• [DIRECTIONS FOR THIS TASK] Copy every line of text in the entries below with no changes, and leave out the pictures.

++++

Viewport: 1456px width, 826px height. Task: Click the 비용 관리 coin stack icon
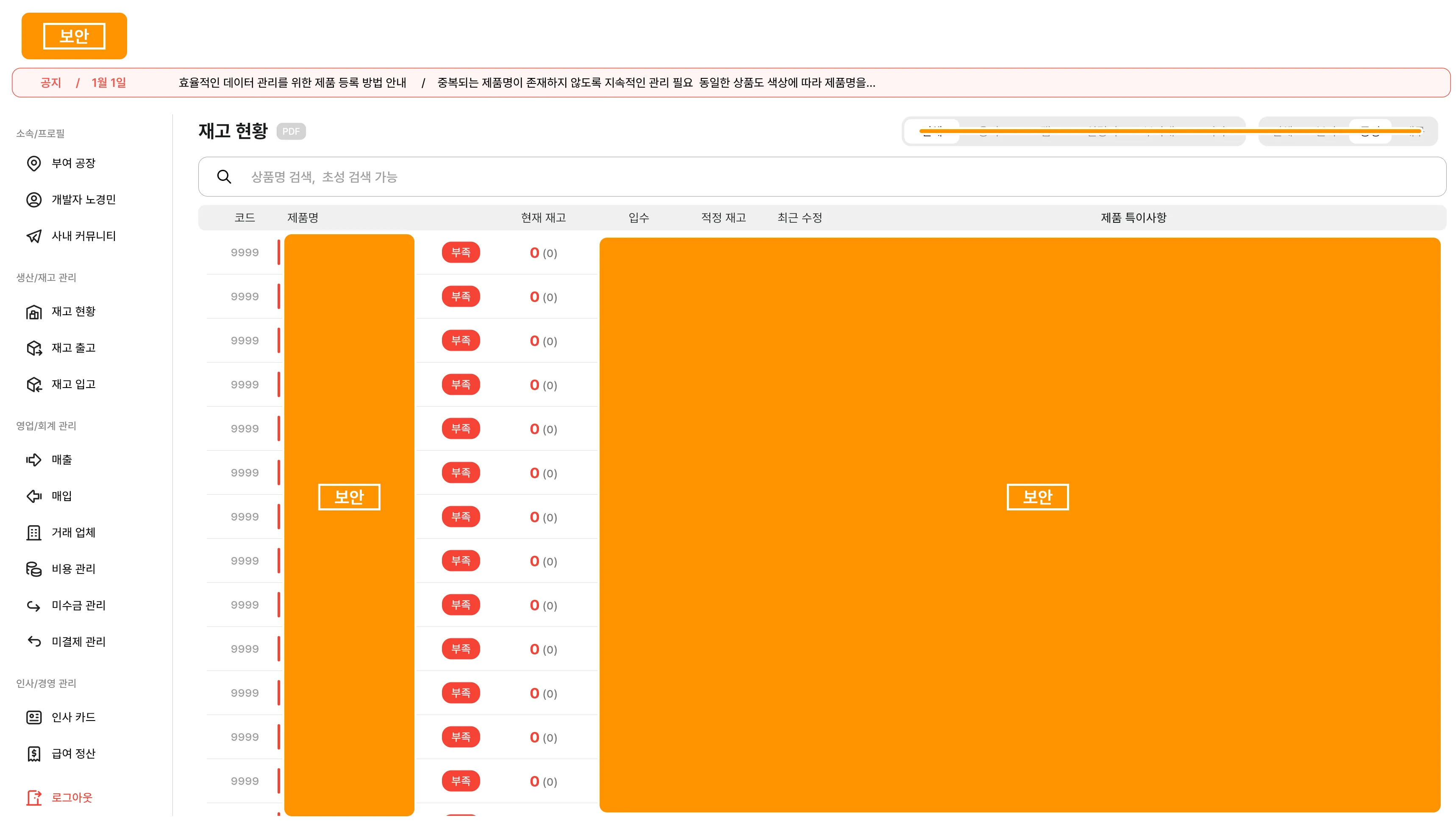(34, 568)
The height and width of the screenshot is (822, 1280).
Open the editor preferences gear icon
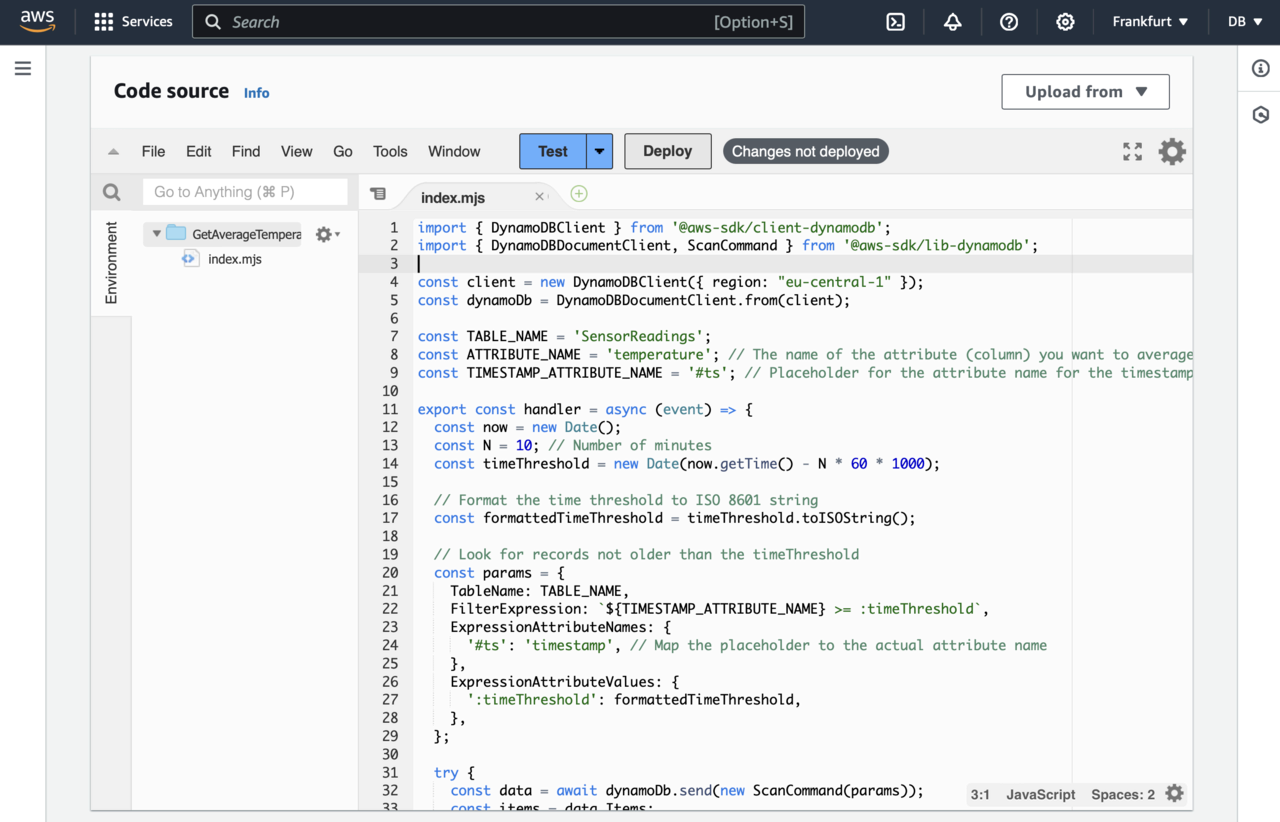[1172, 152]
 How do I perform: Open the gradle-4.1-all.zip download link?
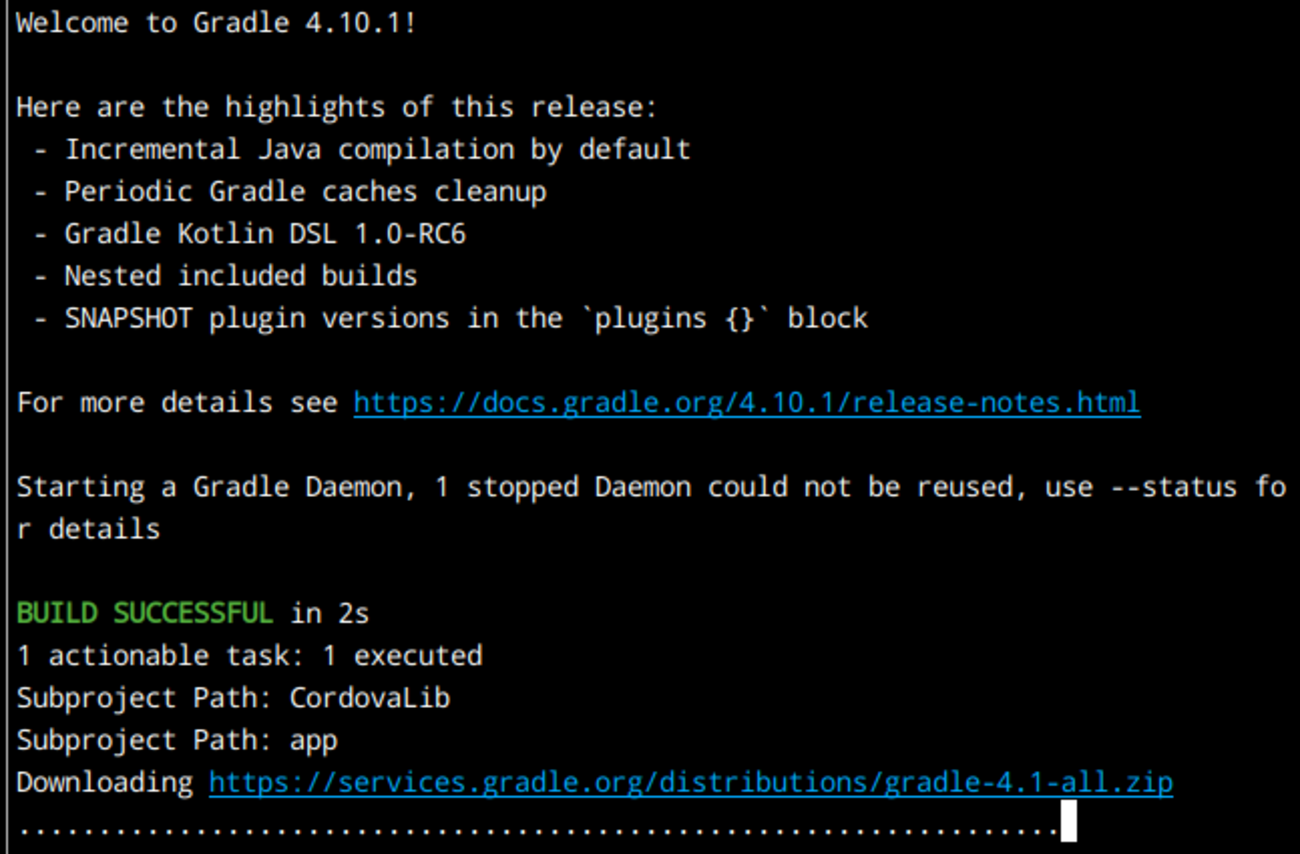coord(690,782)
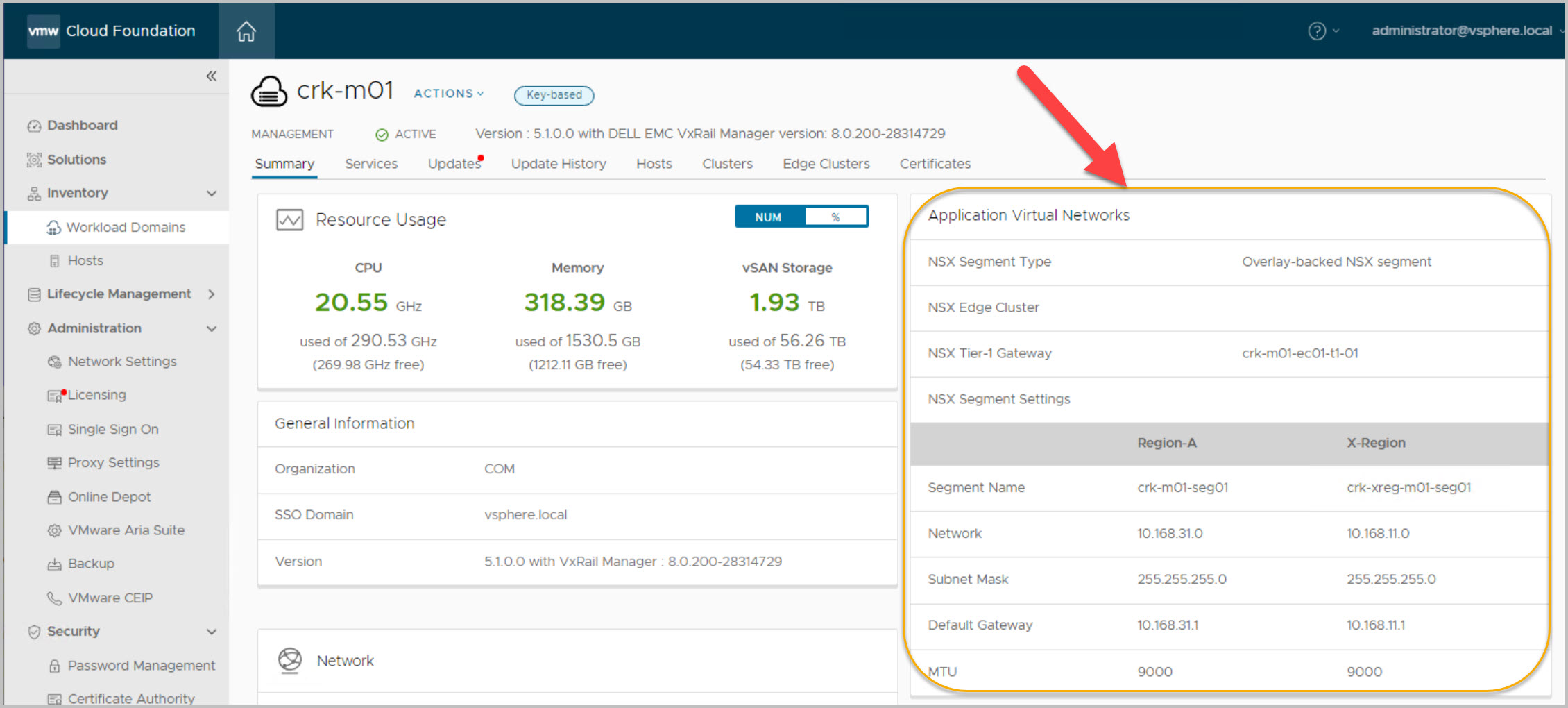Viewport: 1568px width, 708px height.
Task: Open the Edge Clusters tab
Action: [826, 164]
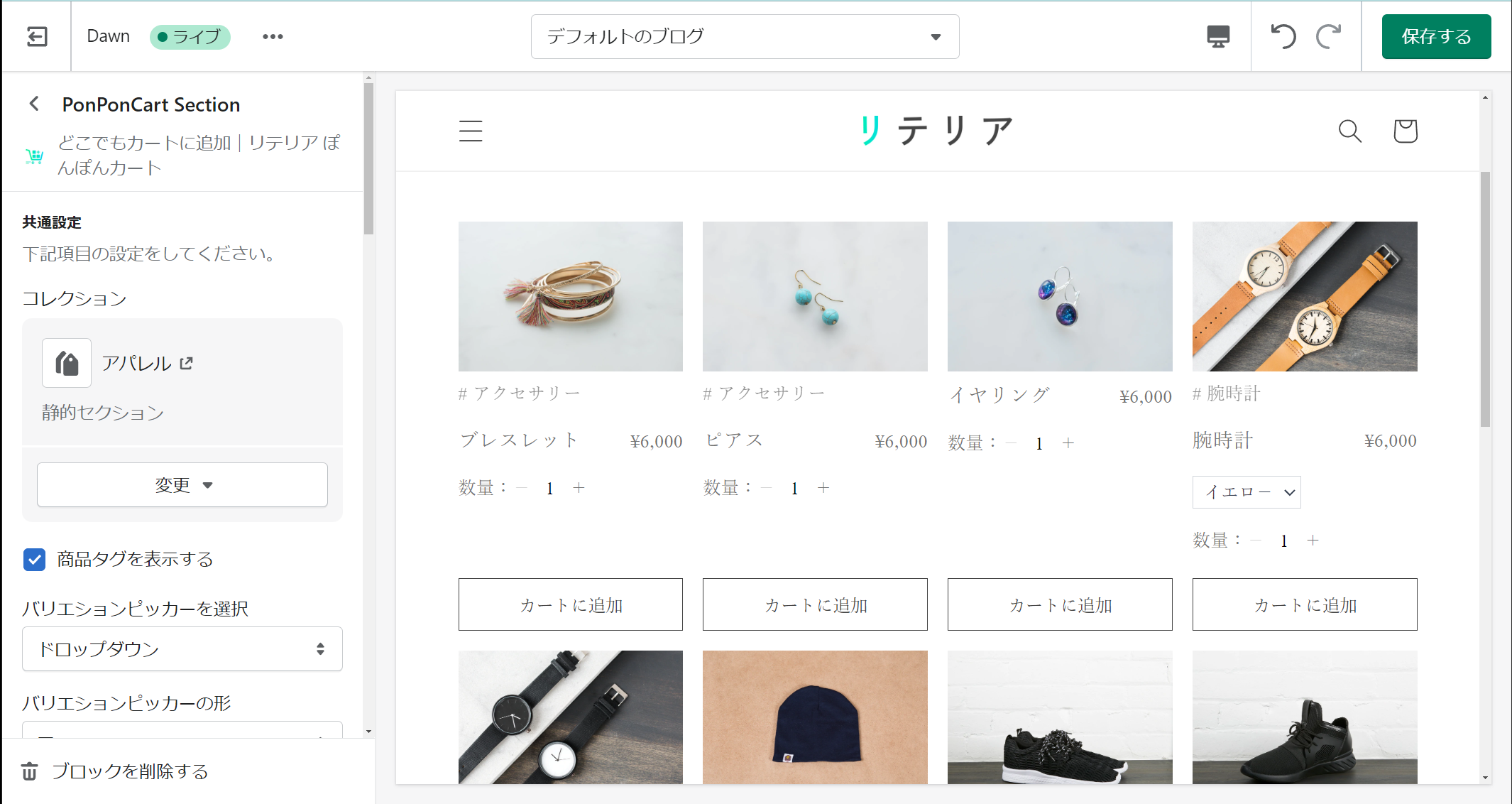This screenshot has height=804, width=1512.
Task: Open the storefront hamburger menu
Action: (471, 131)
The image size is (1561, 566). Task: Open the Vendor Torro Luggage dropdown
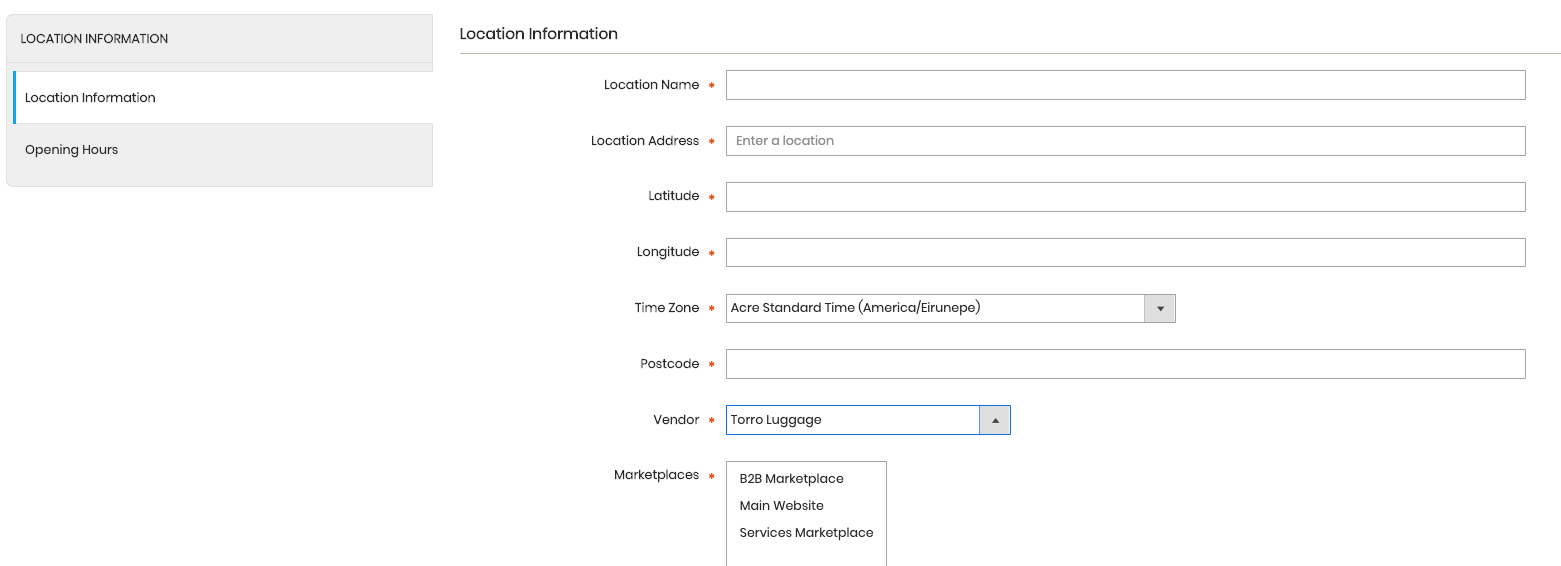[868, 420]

++++

• [TASK ANSWER]
Viewport: 1456px width, 826px height. Task: Click the 비용 관리 coin stack icon
(34, 568)
The height and width of the screenshot is (822, 1280).
Open the editor preferences gear icon
[1172, 152]
 How do I perform: Open the gradle-4.1-all.zip download link?
coord(690,782)
Viewport: 1568px width, 708px height.
Task: Open the Edge Clusters tab
Action: [826, 164]
This screenshot has height=804, width=1512.
Task: Open the storefront hamburger menu
Action: (471, 131)
The image size is (1561, 566). Task: Open the Vendor Torro Luggage dropdown
[868, 420]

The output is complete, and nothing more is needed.